Hrrm I'm debating whether I should make a post. Besides the death of the alien (I know, such a little event) Violet Reaper and Pumpkin Witch really have nothing to react to. Despite what people say, I really don't like talking to myself. Bwahaha I had to.

And by the way...

WHO ELSE HAS A TRAP CHARACTER?! HOW DARE YOU, IM THE ONLY ONE WHO CAN DO SUCH THINGS!! (Jk, btw, it would actually be hilarious to see my narcissistic little bastard freak out over another trap in the midsts. XD)


Does Mrs. Pickles name make him a trap character...?

Started on a post for Mrs. P, but I'm going to eat dinner and do some other stuff first, perhaps see how people react.
"I don't know who you're talking about," said the salamander, nervously

sorry for the delay and brief response. Been pretty busy lately.
@SpookySquid

Pickles: You know what sucks? Getting shot out of an elevator shaft like a projectile from a Halo tailfin. You know what sucks even more?

*Pulls out a bag of candy*

Pickles: Jolly Ranchers


Mrs. Pickles would become the Shaquille O'Neal of heroes. Sure, Mrs. Pickles is a hero, but that's not what everyone knows him for- it's the advertisements.
I feel like that could have been a scene out of a 5 gum commercial.

Narrator: How if feels to chew five gum.

Mrs. Pickles: ARRAGHGHHHH!!

*Elevator crashes on giant crab monsters head.*

Narrator: Stimulate your senses.
Ah, finally some relaxing time in the elevator...



Mrs. Pickles sat calmly in the elevator... "Doot doot doot dah doot dah doot doot doot..." he hummed to himself... then heard an explosion. Eh? What was going-

DRAMATIC EXPLOSION!!!!!!


Mrs. Pickles was flung around the elevator like a cricket in a washing machine. One of the bubbles had exploded underneath of the elevator and sent it flying back up the elevator shaft, and then out of the top of the building. Mrs. Pickles jabbed repeatedly on the "open door" button, but when the door was opened, Mrs. Pickles regretted it.

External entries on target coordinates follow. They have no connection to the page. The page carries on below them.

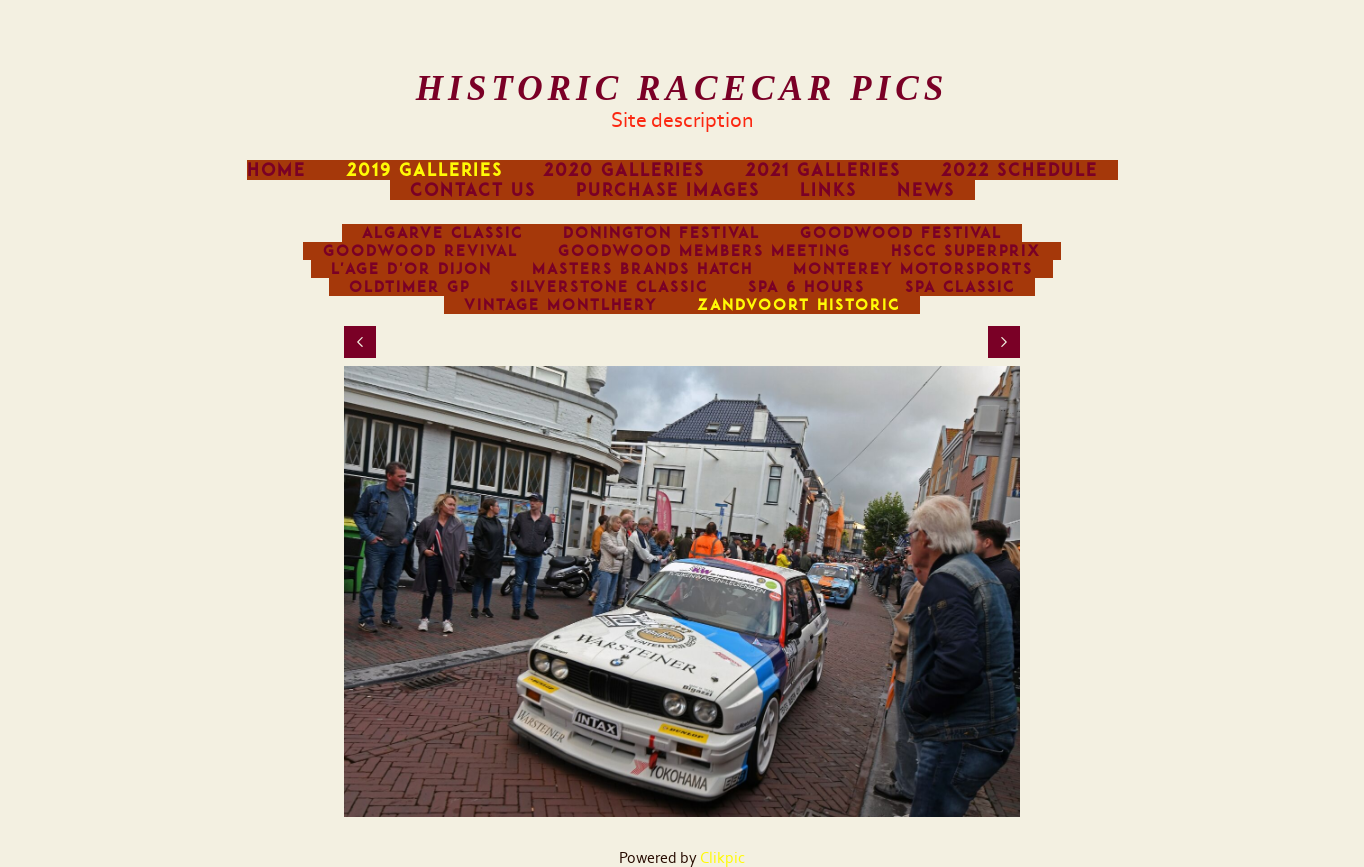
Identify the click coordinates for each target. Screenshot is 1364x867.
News (926, 190)
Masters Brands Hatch (642, 269)
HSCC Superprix (966, 251)
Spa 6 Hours (806, 287)
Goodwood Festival (901, 233)
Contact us (473, 190)
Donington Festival (661, 233)
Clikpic (722, 858)
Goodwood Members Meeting (704, 251)
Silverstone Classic (609, 287)
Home (276, 170)
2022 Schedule (1019, 170)
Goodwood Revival (420, 251)
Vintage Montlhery (560, 305)
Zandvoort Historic (798, 305)
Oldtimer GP (409, 287)
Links (828, 190)
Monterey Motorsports (913, 269)
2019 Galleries (424, 170)
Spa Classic (960, 287)
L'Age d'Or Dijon (411, 269)
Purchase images (668, 190)
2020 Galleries (624, 170)
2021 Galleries (823, 170)
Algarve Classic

You see, the elevator had flown slightly towards the crab monster. And then Ventus turned up the pressure, and Mrs. Pickles was staring out at the sky as the elevator hurtled towards the crab monster ten times faster than it normally would. Mrs. Pickles tried to shout, but his cheeks were flapping to the side uselessly. Thankfully, a stray pumpkin bomb hit the elevator just right, causing it to spin and launching poor Mrs. Pickles out of it and onto the ground. Mrs. Pickles would have skidded across the ground, but miraculously landed right on top of the trash can, which had been bent into a ramp of sorts, causing his body to harmlessly glide over the massive puddle of soda until he was laying face down, in the middle of the street, with only a couple of minor scratches, a tattered, soda covered cape, and two dislocated elbows. "Ow."

The elevator smashed right on top of the crab. The extent to which it effected the crab alien was unknown... cough, cough...GM/ Co-GM... but the elevator's radio was destroyed as the last song it would ever play came to a dramatic end.